Welcome to my journey of growth as an educator. This page highlights my commitment to a child-centered approach that have shaped my teaching philosophy. I'm dedicated to creating a positive and engaging learning environment for all students.

A Child-Centered Approach

When I arrived from Vietnam as an international student, I was used to early education that was teacher-led and focused on rote learning. Australia’s child-centred, relationship-based philosophy felt completely new and completely right. During placements at Guardian Bruce and Kirinari UC Campus, and later as a room leader at Wonderschool Dickson, I slowly unlearned old habits and grew into a practice rooted in respect for each child’s voice, culture, and unique way of being.

My university studies became the bridge: Play in EC, Leadership in ECE, Mathematics in EC, STEM, and etc,. showed me that the first five years are not about preparing children for school, but about nurturing their confidence, kindness, curiosity, and the feeling that they belong. These are the things children will need for their whole life. Every challenge (language barriers, mistakes in leadership, gaps in knowledge) pushed me closer to this truth. 

The biggest gift from my studies was learning about Loris Malaguzzi and his idea of “The Hundred Languages of Children” (the heart of the Reggio Emilia approach). Malaguzzi said children don’t have just one way to think or show what they know, they have a hundred ways! They can draw, build, dance, sing, pretend, make shadows, mix paint, tell stories with blocks, or whisper secrets to a teddy bear. Every one of these is a real language. When I read this, everything clicked. A scribble is a story. A mud pie is science. Running in circles can be joy and learning about the body at the same time.

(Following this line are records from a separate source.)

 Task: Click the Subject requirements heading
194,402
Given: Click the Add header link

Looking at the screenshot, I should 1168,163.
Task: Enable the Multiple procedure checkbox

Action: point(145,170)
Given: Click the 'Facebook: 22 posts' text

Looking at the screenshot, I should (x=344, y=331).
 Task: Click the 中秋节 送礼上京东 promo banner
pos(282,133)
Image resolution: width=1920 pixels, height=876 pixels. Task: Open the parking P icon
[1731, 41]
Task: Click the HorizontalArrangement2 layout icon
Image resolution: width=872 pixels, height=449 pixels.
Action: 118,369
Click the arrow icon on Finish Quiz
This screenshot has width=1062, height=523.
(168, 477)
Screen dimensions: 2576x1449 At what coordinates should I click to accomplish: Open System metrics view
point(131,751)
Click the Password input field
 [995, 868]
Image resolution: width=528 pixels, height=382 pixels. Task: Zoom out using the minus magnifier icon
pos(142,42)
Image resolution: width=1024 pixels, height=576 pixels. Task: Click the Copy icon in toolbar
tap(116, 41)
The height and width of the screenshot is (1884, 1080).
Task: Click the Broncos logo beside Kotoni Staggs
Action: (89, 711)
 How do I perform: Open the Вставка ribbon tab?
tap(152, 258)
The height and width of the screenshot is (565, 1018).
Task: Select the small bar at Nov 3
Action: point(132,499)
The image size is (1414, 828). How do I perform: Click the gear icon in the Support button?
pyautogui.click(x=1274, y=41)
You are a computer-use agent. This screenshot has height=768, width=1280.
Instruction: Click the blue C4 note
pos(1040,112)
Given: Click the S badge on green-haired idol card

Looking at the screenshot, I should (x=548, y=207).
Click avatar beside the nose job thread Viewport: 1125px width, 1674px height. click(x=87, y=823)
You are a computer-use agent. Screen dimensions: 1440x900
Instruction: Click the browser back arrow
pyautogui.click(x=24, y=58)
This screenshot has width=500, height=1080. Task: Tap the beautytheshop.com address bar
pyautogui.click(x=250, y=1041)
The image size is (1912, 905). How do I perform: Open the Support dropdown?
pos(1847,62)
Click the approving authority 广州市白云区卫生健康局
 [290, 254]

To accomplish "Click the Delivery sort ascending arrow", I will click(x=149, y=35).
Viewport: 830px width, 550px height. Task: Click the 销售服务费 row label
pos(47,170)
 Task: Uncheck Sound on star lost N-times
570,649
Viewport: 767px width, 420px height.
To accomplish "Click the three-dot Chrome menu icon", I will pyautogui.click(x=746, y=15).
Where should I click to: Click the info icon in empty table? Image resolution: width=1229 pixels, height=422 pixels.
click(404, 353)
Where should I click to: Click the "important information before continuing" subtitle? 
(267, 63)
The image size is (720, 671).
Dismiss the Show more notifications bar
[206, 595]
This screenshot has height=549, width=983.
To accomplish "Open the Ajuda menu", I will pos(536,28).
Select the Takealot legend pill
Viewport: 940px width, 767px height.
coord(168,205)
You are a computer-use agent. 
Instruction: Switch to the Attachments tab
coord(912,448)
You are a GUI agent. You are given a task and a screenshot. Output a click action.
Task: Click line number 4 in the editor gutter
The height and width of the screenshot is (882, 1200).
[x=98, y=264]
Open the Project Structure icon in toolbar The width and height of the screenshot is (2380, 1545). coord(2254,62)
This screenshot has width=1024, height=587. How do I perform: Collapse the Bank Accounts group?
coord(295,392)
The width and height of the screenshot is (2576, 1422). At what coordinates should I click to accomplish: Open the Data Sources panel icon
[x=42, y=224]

This idea feels close to my heart because I came from Vietnam, where we mostly learned by listening to the teacher and repeating. Seeing children express themselves in a hundred different ways opened my eyes and my heart. Now in my classroom, I set up invitations so children can choose their language: paint a feeling, build a city, act out a family party, or make music with pots and spoons. I watch, I listen, I take photos, and I help them turn their ideas into something even bigger. When we truly listen to all of children’s hundred languages, every child feels seen, every child feels smart, and the room becomes full of magic. This is the kind of teacher I want to be every day.